DATA SHOWN:
• • • • • • •

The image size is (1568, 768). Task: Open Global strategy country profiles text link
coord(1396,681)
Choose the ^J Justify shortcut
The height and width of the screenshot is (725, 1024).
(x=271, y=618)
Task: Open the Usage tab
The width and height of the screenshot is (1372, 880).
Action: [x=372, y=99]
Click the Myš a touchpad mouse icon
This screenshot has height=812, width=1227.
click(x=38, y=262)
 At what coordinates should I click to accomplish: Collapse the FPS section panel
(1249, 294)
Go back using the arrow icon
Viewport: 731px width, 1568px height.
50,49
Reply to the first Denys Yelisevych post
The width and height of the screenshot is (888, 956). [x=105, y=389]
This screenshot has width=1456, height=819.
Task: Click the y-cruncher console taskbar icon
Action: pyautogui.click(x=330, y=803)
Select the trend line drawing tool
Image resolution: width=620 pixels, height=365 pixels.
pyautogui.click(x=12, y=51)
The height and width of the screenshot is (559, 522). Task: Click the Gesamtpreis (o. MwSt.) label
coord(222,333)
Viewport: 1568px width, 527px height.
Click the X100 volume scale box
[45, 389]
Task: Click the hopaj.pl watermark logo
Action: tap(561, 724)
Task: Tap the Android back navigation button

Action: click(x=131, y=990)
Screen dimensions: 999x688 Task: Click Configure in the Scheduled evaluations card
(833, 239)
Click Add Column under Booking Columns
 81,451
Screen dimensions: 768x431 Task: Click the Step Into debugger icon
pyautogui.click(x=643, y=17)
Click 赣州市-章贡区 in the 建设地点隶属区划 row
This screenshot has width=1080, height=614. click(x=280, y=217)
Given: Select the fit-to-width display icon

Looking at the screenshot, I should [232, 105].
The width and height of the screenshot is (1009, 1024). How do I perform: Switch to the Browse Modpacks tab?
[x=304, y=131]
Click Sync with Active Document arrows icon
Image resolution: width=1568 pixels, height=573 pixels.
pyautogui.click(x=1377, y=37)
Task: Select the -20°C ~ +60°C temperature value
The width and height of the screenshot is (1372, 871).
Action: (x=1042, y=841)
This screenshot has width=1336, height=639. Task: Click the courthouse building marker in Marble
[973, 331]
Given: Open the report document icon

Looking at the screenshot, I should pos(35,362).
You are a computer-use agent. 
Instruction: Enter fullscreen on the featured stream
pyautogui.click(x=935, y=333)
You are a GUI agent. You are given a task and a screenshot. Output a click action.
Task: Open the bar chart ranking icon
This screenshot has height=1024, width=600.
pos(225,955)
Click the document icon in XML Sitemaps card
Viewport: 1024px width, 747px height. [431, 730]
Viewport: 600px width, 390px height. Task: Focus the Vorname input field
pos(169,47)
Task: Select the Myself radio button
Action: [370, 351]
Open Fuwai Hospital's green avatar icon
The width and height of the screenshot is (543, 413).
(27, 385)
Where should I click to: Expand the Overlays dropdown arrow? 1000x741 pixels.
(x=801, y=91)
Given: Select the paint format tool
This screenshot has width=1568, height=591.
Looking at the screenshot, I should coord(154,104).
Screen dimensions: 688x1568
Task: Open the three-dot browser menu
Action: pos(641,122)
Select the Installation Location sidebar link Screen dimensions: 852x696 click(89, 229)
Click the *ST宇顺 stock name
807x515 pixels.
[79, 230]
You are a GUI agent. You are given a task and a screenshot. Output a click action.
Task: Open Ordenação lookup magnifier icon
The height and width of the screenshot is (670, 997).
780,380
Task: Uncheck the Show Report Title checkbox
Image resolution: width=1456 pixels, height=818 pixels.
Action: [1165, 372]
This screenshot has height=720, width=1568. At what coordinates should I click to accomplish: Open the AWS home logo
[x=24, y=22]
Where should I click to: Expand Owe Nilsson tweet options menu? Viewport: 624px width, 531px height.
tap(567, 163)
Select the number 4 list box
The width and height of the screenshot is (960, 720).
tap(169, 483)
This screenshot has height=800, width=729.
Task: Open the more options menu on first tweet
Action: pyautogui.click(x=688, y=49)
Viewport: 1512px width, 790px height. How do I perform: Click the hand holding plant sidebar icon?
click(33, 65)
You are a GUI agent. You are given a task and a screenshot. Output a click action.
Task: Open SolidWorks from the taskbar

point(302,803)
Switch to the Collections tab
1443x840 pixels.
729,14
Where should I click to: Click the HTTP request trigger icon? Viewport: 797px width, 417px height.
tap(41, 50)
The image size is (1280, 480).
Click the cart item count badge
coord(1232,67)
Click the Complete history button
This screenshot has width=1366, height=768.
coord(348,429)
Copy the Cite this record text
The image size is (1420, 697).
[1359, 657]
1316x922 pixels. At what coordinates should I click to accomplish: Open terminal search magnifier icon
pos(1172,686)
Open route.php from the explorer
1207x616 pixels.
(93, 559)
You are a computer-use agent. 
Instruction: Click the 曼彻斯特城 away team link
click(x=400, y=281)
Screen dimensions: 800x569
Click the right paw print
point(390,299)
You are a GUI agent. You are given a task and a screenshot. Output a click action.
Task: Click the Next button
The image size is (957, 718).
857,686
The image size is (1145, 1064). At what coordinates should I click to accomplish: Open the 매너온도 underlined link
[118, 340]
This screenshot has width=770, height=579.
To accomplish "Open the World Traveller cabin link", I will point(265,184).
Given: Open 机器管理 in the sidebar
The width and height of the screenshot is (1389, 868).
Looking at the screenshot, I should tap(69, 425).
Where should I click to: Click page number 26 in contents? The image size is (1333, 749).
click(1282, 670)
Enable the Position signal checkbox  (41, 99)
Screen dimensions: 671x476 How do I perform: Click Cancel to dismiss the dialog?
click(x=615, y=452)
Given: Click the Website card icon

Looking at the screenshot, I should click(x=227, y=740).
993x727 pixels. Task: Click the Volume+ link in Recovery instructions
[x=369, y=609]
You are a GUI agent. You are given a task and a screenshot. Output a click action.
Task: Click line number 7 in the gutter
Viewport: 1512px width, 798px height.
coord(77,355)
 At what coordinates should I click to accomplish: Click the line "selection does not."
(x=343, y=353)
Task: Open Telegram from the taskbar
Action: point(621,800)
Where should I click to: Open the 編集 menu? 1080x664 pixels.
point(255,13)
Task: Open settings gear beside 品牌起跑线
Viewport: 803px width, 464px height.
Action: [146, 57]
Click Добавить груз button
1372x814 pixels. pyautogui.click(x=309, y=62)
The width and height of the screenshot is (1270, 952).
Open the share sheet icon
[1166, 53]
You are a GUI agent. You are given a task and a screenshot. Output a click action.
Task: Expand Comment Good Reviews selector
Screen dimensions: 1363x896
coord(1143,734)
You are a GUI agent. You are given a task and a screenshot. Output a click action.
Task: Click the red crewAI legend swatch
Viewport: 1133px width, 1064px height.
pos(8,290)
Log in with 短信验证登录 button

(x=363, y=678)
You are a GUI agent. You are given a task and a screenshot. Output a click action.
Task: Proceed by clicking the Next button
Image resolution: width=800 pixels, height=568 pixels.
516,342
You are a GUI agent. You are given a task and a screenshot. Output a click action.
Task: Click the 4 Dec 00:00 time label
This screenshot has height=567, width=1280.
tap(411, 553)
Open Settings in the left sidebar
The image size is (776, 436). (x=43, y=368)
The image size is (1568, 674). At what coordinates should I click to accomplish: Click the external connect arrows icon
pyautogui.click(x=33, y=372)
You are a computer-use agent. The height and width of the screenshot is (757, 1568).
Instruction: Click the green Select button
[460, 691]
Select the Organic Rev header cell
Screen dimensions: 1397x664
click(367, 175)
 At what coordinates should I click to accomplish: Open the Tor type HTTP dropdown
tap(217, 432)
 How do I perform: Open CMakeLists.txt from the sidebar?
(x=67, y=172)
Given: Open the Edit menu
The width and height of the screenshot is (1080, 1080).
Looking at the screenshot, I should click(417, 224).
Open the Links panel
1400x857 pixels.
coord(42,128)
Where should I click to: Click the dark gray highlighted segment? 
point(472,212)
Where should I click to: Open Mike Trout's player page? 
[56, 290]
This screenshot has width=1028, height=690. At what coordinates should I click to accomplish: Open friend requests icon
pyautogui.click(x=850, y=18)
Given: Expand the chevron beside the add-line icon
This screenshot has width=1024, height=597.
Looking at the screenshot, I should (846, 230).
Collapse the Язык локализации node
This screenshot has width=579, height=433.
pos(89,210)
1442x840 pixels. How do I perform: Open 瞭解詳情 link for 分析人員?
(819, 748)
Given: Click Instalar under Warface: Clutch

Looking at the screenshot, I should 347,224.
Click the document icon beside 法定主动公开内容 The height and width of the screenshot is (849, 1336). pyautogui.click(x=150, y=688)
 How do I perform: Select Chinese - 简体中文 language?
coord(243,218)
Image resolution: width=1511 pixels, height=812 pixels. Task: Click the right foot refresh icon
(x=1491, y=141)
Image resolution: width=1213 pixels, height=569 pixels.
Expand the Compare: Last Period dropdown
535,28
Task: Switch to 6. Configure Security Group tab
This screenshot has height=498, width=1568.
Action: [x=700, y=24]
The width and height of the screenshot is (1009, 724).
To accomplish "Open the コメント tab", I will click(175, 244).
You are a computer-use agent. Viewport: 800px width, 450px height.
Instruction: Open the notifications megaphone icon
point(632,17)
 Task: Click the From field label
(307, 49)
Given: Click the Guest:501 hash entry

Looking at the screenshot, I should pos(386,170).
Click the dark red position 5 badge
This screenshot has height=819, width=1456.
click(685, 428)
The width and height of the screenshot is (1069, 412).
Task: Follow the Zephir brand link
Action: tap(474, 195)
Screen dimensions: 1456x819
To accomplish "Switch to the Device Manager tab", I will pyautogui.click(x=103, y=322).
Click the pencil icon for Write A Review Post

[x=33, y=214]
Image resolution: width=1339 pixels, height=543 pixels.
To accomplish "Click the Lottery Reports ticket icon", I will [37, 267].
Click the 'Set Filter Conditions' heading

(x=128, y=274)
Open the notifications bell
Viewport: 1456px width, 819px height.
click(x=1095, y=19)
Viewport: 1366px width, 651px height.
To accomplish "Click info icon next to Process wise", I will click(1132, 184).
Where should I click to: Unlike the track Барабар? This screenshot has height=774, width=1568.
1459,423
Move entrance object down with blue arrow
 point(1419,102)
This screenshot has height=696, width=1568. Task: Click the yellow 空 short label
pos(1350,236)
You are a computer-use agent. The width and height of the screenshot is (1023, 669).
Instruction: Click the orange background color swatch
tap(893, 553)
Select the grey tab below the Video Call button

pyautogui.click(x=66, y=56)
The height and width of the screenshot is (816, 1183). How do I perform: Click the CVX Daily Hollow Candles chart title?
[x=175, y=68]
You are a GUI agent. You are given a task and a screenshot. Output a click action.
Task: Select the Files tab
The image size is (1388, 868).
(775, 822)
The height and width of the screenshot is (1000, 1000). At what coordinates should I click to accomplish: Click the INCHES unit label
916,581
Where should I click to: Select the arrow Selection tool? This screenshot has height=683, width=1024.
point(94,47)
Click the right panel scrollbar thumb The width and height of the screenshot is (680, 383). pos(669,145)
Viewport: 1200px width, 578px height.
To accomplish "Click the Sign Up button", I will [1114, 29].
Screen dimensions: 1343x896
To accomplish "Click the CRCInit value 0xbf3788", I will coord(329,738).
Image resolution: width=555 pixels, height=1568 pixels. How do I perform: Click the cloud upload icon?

• • • • • • •

Return the records above verbatim, starting at the line that contains "Go back using the arrow icon" and ending at the line that contains "pyautogui.click(x=935, y=333)", with both of those lines included.

Go back using the arrow icon
Viewport: 731px width, 1568px height.
50,49
Reply to the first Denys Yelisevych post
The width and height of the screenshot is (888, 956). [x=105, y=389]
This screenshot has width=1456, height=819.
Task: Click the y-cruncher console taskbar icon
Action: pyautogui.click(x=330, y=803)
Select the trend line drawing tool
Image resolution: width=620 pixels, height=365 pixels.
pyautogui.click(x=12, y=51)
The height and width of the screenshot is (559, 522). Task: Click the Gesamtpreis (o. MwSt.) label
coord(222,333)
Viewport: 1568px width, 527px height.
Click the X100 volume scale box
[45, 389]
Task: Click the hopaj.pl watermark logo
Action: tap(561, 724)
Task: Tap the Android back navigation button

Action: click(x=131, y=990)
Screen dimensions: 999x688 Task: Click Configure in the Scheduled evaluations card
(833, 239)
Click Add Column under Booking Columns
 81,451
Screen dimensions: 768x431 Task: Click the Step Into debugger icon
pyautogui.click(x=643, y=17)
Click 赣州市-章贡区 in the 建设地点隶属区划 row
This screenshot has width=1080, height=614. click(x=280, y=217)
Given: Select the fit-to-width display icon

Looking at the screenshot, I should [232, 105].
The width and height of the screenshot is (1009, 1024). How do I perform: Switch to the Browse Modpacks tab?
[x=304, y=131]
Click Sync with Active Document arrows icon
Image resolution: width=1568 pixels, height=573 pixels.
pyautogui.click(x=1377, y=37)
Task: Select the -20°C ~ +60°C temperature value
The width and height of the screenshot is (1372, 871).
Action: (x=1042, y=841)
This screenshot has width=1336, height=639. Task: Click the courthouse building marker in Marble
[973, 331]
Given: Open the report document icon

Looking at the screenshot, I should pos(35,362).
You are a computer-use agent. 
Instruction: Enter fullscreen on the featured stream
pyautogui.click(x=935, y=333)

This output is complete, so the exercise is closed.